To address the mechanistic role for MORC2 in NAT10-mediated PARP1 acetylation, we next examined whether MORC2 affects the interaction between PARP1 and NAT10. Reciprocal IP assays demonstrated that MORC2, PARP1 and NAT10 formed a ternary complex at the endogenous level in human breast cancer MCF-7 and T47D cells (Supplementary Figure S8A). The noted interactions were not affected in the presence of DNase (Supplementary Figure S8B). GST pull-down assays further demonstrated that MORC2 and NAT10 bound to the central region of PARP1 (Supplementary Figure S8C), while MORC2 and PARP1 bound to the C-terminal region of NAT10 (Supplementary Figure S8D). In addition, NAT10 interacted with C-terminal region of MORC2, while PARP1 bound to the central region of MORC2 (Supplementary Figure S8E). Knockout of MORC2 in MCF-7 and HEK293T cells did not affect NAT10 protein levels (Supplementary Figure S8F). IP and immunoblotting analyses showed that knockdown of MORC2 by shRNA attenuated the interaction of exogenously expressed HA-PARP1 and GFP-NAT10 (Supplementary Figure S8G, compare lane 3 with 2). Consistently, depletion of MORC2 impaired NAT10-mediated acetylation of PARP1 (Supplementary Figure S8H, compare lane 4 with 3). More importantly, expression of NAT10 suppressed wild-type PARP1 ubiquitination (Supplementary Figure S8I, compare lane 4 with 3), and this effect was compromised under the condition of MORC2 knockdown (compare lane 5 with 4). In contrast, overexpression of NAT10 alone or in combination with MORC2 knockdown did not significantly affect the ubiquitination levels of acetylation-deficient K949R mutant (Supplementary Figure S8I, lanes 8–9). Collectively, these results indicate that MORC2 is required for NAT10-mediated acetylation of PARP1, thus enhancing PARP1 stability.

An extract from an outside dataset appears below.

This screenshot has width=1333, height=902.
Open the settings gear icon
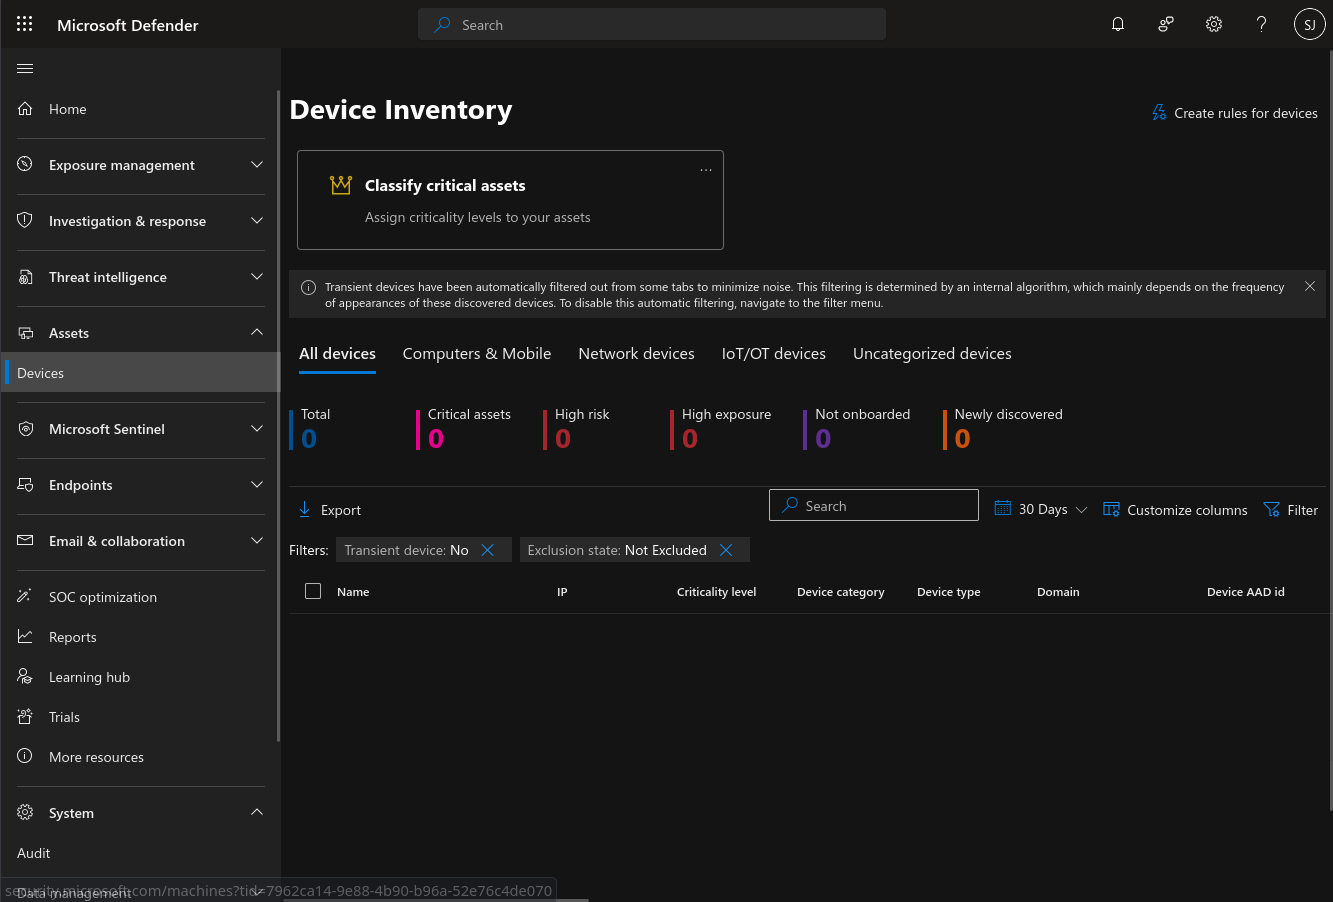coord(1213,25)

Depletion of MORC2 or expression of an acetylation-defective PARP1 mutant impairs DNA damage-induced PAR production and PAR-dependent DNA repair

Following DNA damage, PARP1 quickly relocates to DNA damage sites and catalyzes the synthesis of PAR, which promotes the recruitment of DDR factors to the sites of DNA damage (15). To test the biological function of PARP1 stabilization by MORC2, we first examined the effects of MORC2 and PARP1 acetylation on PAR production in response to DNA damage. Immunoblotting analyses showed that MORC2 KO cells exhibited reduced PAR levels as compared with its wild-type controls following MMS treatment (Figure 8A and B). Moreover, re-expression of MORC2 or PARP1 in MORC2 KO cells partially restored the decreased PAR levels in MORC2 KO cells after MMS treatment (Figure 8A and B). It is interesting to note that K949 is located in the catalytic domain of PARP1 (residues 788–1014) and is very close to its catalytic active site E988 (34,46), acetylation of PARP1 at K949 might alter the conformation of its catalytic domain and thus regulates the catalytic activity of PARP1 in response to DNA damage. To test this notion, we examined the intrinsic PAR activity of PARP1 using purified WT, K949R or K949Q mutant of PARP1. Results showed that K949R mutant had decreased intrinsic auto-PARylation activity compared to WT or K949Q PARP1 (Supplementary Figure S9A). Consistently, PAR production was increased following MMS treatment in cells expressing wild-type PARP1 and acetylation-mimicking mutant (K949Q) as compared with acetylation-deficient mutant (K949R) (Figure 8C).

Figure 8.

Figure 8.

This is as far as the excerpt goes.